If you can’t think who that might be in your family, perhaps have a long look in the mirror? Basically, it’s you.

All of which leads rather clumsily onto Man City’s chief exec Garry Cook, who’s brain-to-mouth malfunctions have reportedly rubbed the robed gentlemen up the wrong way in the last year or so, and could now find him wrestling his foot from his mouth on the football scrapheap come the summer.

According to today’s Guardian, his employers in Abu Dhabi, were particularly riled by his pre-Manchester Derby comments, such as:

“… not if, but when, we beat United again…”

And declaring that Man City will soon be:

“… the biggest and best club in the world…”
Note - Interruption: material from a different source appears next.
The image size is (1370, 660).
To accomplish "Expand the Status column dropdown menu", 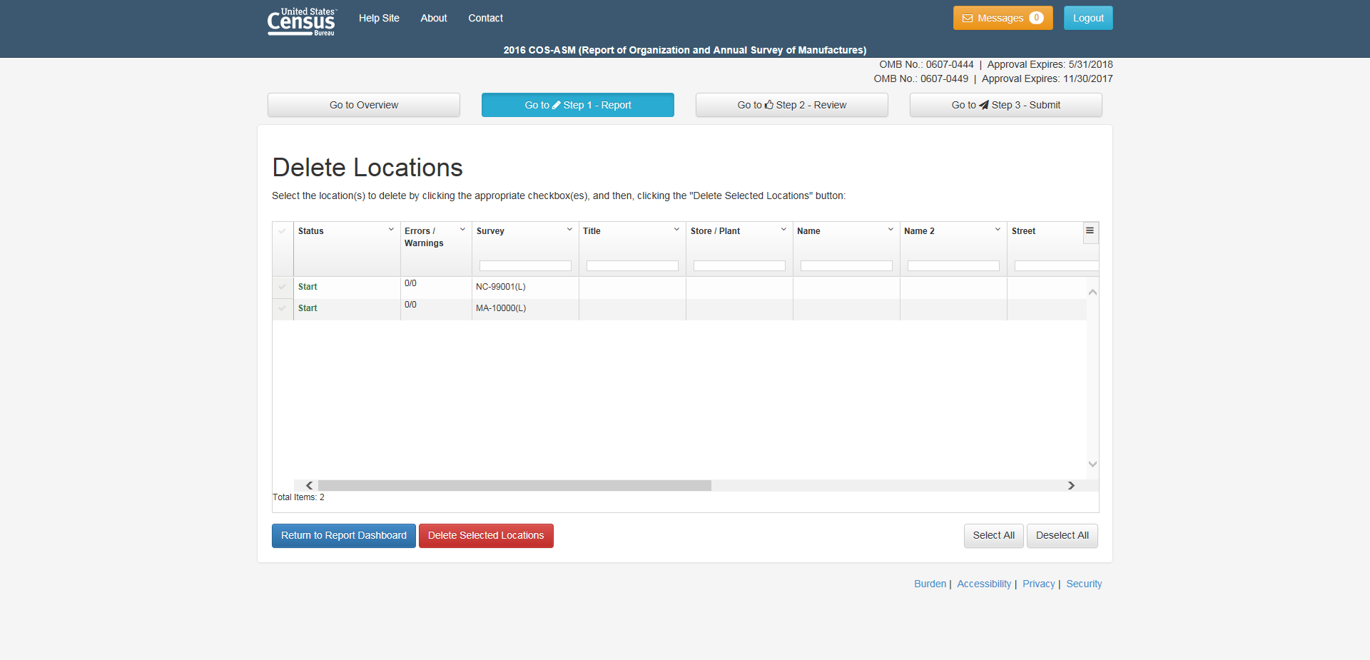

Comments made on camera, which were then apparently used by Sir Alex Ferguson during the build up to the game, to really get his players going.

Other blunders include: denying that Robinho would be going anywhere in January, revealing that, actually, the club had been looking at other managers for a while before Mark Hughes got the boot, and declaring Thaksin Shinawatra to be quite a nice guy.

“I have made some mistakes in my life, but I deeply regretted my failure to do proper research on Thaksin.”

Garry Cook, consider this a written warning.


2 responses so far
  • sheimo // January 29, 2010 at 12:59 pm

    what a sh*t melon

  • mustard // January 29, 2010 at 1:55 pm

    what is a sh*t melon?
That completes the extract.